**WHAT TO DO**. From the line with "Where should I" through the line with "This screenshot has width=252, height=188.", inclusive, return each line of the data below exactly and leave the rest out.

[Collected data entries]
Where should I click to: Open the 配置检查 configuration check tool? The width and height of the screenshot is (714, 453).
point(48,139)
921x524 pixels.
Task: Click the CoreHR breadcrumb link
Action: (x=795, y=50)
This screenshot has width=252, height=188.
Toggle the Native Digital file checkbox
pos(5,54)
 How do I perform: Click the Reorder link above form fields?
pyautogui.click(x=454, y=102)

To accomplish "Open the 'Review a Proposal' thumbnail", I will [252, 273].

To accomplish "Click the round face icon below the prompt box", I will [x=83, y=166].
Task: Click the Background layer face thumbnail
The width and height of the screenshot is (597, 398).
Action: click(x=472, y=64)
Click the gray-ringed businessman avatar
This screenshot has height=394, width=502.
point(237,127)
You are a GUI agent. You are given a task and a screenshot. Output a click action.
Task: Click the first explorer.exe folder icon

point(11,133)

--

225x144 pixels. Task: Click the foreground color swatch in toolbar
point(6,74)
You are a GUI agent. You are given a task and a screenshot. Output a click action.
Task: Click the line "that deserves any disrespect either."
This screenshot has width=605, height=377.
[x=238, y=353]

**RESPONSE TO THIS EXERCISE**.
Where should I click to: Open the 配置检查 configuration check tool? The width and height of the screenshot is (714, 453).
point(48,139)
921x524 pixels.
Task: Click the CoreHR breadcrumb link
Action: (x=795, y=50)
This screenshot has width=252, height=188.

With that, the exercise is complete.